Und die Bereiche, auf die Upskilling und Reskilling zielen, sind natürlich wenig überraschend die Cloud, DevOps, Cybersecurity und KI/ML.
Gut, wie schaut das also auf der Seite der Angestellten aus – haben die Bock auf Weiterbildung und Umschulung? Dazu neue Forschungsergebnisse aus der Studie “The State of Upskilling and Reskilling in 2024” von TalentLMS und Workable.
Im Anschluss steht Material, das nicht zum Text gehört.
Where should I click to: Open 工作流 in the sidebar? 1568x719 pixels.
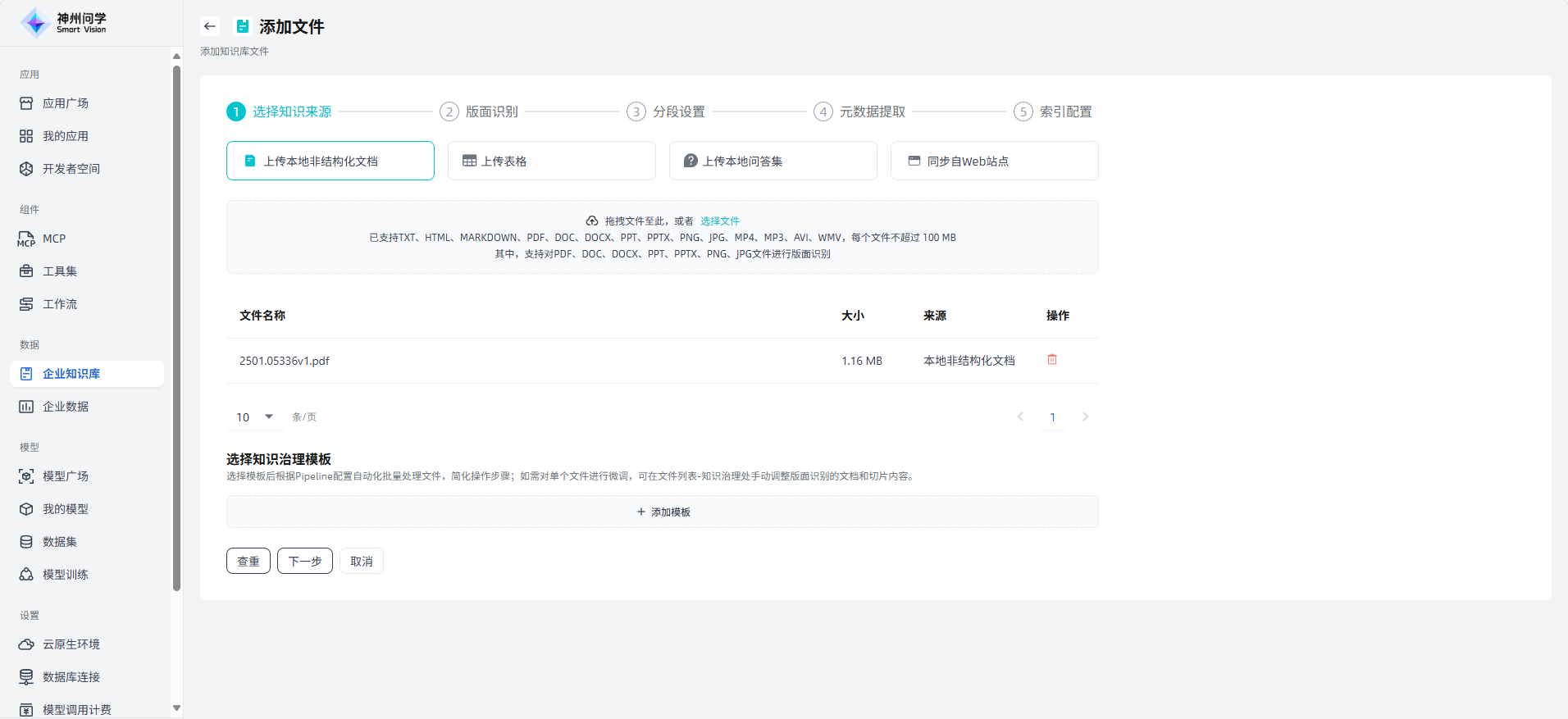coord(60,304)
Die vorgestellten Zahlen der Studie sind zuversichtlich – 71 % der Angestellten sagen, dass sie häufiger ihre Fähigkeiten aufmöbelieren wollen und 77 % sprechen davon, dass das Lernen neuer Fähigkeiten ihnen ein Gefühl von Sinnhaftigkeit gibt. Die Motivation der Angestellten ist also vorhanden.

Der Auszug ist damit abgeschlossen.